> ASSIGNMENT 1: How would this sentence from the problem about a wire held up by the earth's magnetic field read in Spanish: "Show how the wire would have to be oriented relative to the earth's magnetic field to be supported in this way."
> ASSIGNMENT 2: What follows in the worked solution to the wire-in-the-earth's-magnetic-field problem? Pick it up right after its last sentence.
:: DOCUMENT PASSAGE ::
A straight, 2.00 -m, \(150-\mathrm{g}\) wire carries a current in a region where the earth's magnetic field is horizontal with a magnitude of 0.55 gauss. (a) What is the minimum value of the current in this wire so that its weight is completely supported by the magnetic force due to earth's field, assuming that no other forces except gravity act on it? Does it seem likely that such a wire could support this size of current? (b) Show how the wire would have to be oriented relative to the earth's magnetic field to be supported in this way.

Short Answer

Expert verified
Minimum current: 13363.64 A; orientation must be perpendicular. Such high current is unlikely safe for a normal wire.

Step by step solution

01

Understand the Problem

We have a 2.00-meter long wire of 150 grams in a magnetic field of 0.55 gauss. We need to find the current required to make the magnetic force equal to the weight of the wire, considering only gravitational force acts apart from the magnetic force.
:::
:: RECORDS SUPPLIED ::
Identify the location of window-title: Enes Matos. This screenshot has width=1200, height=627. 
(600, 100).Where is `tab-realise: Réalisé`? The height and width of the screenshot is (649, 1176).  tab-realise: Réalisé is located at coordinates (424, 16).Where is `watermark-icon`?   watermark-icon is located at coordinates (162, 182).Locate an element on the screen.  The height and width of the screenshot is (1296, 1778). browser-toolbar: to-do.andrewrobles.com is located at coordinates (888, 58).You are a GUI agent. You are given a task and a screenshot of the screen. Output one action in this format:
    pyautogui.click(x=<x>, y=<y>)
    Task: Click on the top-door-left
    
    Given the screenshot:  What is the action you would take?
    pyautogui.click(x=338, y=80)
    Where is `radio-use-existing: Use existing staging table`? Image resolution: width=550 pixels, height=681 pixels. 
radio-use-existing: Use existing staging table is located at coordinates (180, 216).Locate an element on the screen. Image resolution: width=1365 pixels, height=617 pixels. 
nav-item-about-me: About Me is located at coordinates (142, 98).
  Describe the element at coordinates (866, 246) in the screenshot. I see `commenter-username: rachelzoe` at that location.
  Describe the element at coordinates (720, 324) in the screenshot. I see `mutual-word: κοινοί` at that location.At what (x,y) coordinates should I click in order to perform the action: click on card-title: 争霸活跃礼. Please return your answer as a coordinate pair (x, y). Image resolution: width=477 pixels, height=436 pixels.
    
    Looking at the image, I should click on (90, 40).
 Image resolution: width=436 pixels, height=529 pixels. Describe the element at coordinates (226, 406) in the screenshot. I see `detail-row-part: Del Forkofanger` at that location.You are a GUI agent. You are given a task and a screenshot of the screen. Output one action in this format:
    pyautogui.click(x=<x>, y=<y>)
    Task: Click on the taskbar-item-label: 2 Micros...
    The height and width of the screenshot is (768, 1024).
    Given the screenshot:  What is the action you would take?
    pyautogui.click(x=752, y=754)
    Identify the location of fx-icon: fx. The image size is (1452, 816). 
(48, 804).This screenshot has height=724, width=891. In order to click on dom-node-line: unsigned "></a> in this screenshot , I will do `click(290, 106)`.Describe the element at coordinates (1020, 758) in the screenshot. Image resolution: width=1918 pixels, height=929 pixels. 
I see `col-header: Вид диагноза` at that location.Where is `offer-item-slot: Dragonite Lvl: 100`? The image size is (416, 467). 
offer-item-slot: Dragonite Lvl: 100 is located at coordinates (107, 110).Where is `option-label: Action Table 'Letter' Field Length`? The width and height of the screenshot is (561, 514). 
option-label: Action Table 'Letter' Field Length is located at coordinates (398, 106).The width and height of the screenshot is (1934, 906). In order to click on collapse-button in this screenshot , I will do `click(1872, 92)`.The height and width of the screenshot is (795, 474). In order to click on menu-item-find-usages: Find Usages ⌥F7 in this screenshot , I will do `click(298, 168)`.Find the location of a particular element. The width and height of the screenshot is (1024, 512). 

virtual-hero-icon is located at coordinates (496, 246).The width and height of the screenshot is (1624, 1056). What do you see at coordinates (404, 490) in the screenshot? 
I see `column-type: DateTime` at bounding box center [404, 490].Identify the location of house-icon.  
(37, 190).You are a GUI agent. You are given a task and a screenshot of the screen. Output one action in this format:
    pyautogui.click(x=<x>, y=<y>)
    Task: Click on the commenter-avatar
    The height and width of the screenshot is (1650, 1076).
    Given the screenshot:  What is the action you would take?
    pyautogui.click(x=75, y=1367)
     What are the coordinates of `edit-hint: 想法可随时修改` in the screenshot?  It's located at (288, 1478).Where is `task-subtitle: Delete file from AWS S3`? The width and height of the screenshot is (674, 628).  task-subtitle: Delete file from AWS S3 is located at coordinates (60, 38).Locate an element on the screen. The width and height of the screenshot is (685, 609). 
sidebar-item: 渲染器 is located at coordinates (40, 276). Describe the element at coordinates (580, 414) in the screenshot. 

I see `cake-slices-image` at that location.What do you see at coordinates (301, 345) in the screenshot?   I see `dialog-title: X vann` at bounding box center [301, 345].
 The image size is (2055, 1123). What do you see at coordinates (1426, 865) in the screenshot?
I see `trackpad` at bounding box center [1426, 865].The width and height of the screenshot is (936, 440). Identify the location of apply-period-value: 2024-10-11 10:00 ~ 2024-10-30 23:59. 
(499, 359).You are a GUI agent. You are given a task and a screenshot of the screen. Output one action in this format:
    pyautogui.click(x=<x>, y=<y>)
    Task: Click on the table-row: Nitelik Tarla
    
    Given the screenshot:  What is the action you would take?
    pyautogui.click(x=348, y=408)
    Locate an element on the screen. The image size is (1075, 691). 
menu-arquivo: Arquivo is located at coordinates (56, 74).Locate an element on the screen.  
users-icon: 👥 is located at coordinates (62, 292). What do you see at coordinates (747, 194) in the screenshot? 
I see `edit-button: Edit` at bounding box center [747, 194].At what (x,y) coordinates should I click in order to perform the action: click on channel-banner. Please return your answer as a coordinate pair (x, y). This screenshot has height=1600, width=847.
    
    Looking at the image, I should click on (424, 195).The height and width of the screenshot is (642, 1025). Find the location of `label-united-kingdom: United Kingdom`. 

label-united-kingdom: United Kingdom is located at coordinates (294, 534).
:::
> RESPONSE AREA 1: Muestre cómo tendría que orientarse el alambre con respecto al campo magnético de la Tierra para sostenerse de esta manera.

> RESPONSE AREA 2:
02

Convert Units

Convert the mass of the wire from grams to kilograms and the magnetic field from gauss to tesla. 1. Mass: \(150\,\text{g} = 0.150\,\text{kg}\)2. Magnetic field: \(0.55\,\text{gauss} = 0.55 \times 10^{-4}\,\text{T}\)
03

Calculate the Weight of the Wire

The weight of the wire is calculated using the formula for gravitational force: \(F_g = mg\). Here, \(m = 0.150\,\text{kg}\) and \(g = 9.81\,\text{m/s}^2\).\[F_g = 0.150 \times 9.81 = 1.4715\,\text{N}\]
04

Magnetic Force Formula

The magnetic force experienced by a wire is given by \(F_m = BIL \sin \theta\). To find the minimum current, we need the force to equal the weight: \(BIL \sin \theta = mg\). Assume \(\sin \theta = 1\) for maximum force.
05

Solve for Current (I)

Rearrange the formula to solve for current: \[I = \frac{mg}{BL}\]Substitute \(m = 0.150\,\text{kg}\), \(g = 9.81\,\text{m/s}^2\), \(B = 0.55 \times 10^{-4}\,\text{T}\), and \(L = 2.00\,\text{m}\):\[I = \frac{0.150 \times 9.81}{0.55 \times 10^{-4} \times 2.00}\approx 13363.64\,\text{A}\]
06

Orientation and Likelihood

The wire should be oriented perpendicular to the magnetic field to ensure \(\sin \theta = 1\) for maximum force. It is unlikely such a high current (approximately 13,364 Amperes) can be safely supported by a typical wire without damage due to excessive heating.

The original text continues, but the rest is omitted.